━━━━━ TEXT EXTRACT ━━━━━
Re: General Code Philosophy
---------------------------------------

    1) Conciseness:
>         - Did you use far more lines of code to solve the problem than
>           necessary?  Those are lines we have to maintain.

I tend to disagree that this should be the most important thing. I think
"easy to read" is far more important than conciseness; it is true that it
may create more lines of code to maintain, but if they are easy to
understand, they will take less effort to maintain. Still, conciseness is
something that does have value; I would agree that if two solutions are
equally easy to read than the shorter one is probably better assuming there
are no other detractors to it, but I would also argue that it is actually
easier to read in that case.

    2) Modern, widely-accepted practices:
>         - This is already spelled out in the 'contributing' doc, having
>           priority over any specific style statements. [2]

I certainly cannot argue with that. Keeping concepts and practices
generally consistent with the greater programming community has a lot of
value.
━━━━━ GIVEN INFORMATION ━━━━━
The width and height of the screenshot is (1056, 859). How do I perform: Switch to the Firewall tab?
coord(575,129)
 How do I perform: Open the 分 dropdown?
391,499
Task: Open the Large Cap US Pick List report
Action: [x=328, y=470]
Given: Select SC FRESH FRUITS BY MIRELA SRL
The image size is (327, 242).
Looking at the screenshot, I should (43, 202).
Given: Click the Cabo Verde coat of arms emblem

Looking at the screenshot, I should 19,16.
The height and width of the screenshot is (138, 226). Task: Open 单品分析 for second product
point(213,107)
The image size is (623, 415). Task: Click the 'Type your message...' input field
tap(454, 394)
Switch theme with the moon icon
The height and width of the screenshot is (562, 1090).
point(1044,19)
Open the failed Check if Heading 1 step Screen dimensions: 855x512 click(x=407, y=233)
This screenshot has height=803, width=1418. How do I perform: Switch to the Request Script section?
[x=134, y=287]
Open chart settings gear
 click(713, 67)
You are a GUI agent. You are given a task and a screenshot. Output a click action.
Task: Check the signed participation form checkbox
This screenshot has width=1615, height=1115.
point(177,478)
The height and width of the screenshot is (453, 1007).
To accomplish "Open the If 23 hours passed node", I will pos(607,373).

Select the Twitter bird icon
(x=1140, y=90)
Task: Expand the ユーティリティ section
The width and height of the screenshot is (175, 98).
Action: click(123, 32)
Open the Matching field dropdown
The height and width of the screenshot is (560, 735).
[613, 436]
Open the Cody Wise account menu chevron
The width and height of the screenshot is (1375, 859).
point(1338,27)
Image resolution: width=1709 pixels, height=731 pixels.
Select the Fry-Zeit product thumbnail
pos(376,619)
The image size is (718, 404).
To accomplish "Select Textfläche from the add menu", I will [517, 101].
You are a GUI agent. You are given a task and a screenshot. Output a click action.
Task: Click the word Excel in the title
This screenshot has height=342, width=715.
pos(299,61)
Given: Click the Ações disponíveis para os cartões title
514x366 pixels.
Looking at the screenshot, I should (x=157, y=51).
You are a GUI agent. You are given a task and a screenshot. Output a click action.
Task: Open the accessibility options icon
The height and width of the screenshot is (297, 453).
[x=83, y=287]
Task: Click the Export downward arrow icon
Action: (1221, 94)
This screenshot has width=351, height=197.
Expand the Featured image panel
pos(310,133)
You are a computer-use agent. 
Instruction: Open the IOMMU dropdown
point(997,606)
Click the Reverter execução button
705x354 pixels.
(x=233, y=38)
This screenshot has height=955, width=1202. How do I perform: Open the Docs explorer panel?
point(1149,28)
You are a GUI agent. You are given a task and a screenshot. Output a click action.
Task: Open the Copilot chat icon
━━━━━
**WRITTEN TASK**
Answer these questions on the forum reply about general code philosophy.
1. What does the writer consider far more important than conciseness?
2. When two solutions are equally easy to read, which one does the writer say is probably better?
3. According to the quoted point on modern, widely-accepted practices, where is this already spelled out?

**PROBLEM SOLUTION**
1. Being "easy to read."
2. The shorter one, assuming there are no other detractors to it.
3. In the 'contributing' doc, where it has priority over any specific style statements.